Subscriptions and purchases are beneficial in different ways.
You generally buy the music you love. As I said, I have mostly bought singles from iTunes and those that I liked the most ended up being CD purchases.
You buy what you "love" and you keep it to have "forever".
Does buying music online make sense? Not really. As I said before, I've purchased tons of music at iTunes. Several hundred songs. Now that I think about it, that was a complete waste of money. All but a few songs are DRM'ed. The sound quality isn't anywhere near as good as what you get with a CD or other online services. My ability to play them is also dependent on Apple keeping the iTunes authorization servers up. Let's look ahead 20 years from now. Let's say that Apple just happens to go under and I can no longer authorize my computer. Guess what? All those hundreds of songs are gone. Yet all of my CDs will still work. Unless I burned all of those songs to CD. But then I'd have to fish out those CD-Rs, hope they still work, and rip them again and suffer with further decreased sound quality due to a generation loss by using lossy compression on the song twice.
Then theres the fact that you're at the mercy of Apple or whoever thanks to DRM. Let's say Apple wants you to pay for some ability to continue to play your songs on new iPods or iTunes. Much the same way they're trying to ripoff/force people to repurchase their iPod games for their new iPods.
We already know that Apple is charging people to upgrade the sound quality of their songs (when all of the WMA services did it for free), how do we know they won't extend that kind of attitude to other areas?
The way Apple has dropped compatibility in the past, and now with the iPod games, how do we know that they won't require some kind of payment in the future to be able to continue to use our purchased iTunes content?
Buying is generally better than long term rentals. But when you're at the mercy of DRM, buying doesn't make sense. Because theres no knowing if your purchase will be rendered unusable and payment required to continue using it. Apple has done it before and theres no way of knowing if they'll do it again.

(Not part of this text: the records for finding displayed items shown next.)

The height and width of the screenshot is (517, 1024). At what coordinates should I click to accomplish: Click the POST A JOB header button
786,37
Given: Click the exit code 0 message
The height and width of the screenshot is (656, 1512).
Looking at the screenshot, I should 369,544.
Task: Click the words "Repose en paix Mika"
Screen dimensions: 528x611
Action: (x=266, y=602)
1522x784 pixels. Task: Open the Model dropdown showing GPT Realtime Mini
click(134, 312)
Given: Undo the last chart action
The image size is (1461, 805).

This is where music subscription services make sense. Yes you are renting, but you know what you're getting immediately. You're not getting into it think that the company is good, only to be ripped off later (iPod games, other issues). You know from the start that you are renting your music and it will disappear if you stop paying. You get as much music as you can handle for a small fee, you can sync it to a compatible player, and take it everywhere. If they upgrade the sound quality, you get that for free. If you want to "buy it" you get a discount, being a paid subscriber and all.
Considering how Apple has been treating customers lately........... with the issue with ringtones on the iPhone, locking out all but certified video accessories on the new iPods and refusing to release firmware that allows you to use what you want, making customers buy their iPod games again, build quality issues (like the tilted screen on the nano, bad screen on the iPod touch, all around build quality issues with the MacBooks and MBPs), renting music from Microsoft makes more sense than buying music from Apple and not knowing if they're going to find a way to charge you again for it in the future in some way or another.
I'm not the only one who feels this way either:
http://www.ilounge.com/index.php/articles/comments/11475/
I'm definitely close to finding buyers for all of my Apple products (iPhone included). I'd rather have a Zune and my HP notebook and know what I'm getting into rather than my MacBook and iPods and not know what Apple will do in the future to try to get more money out of me.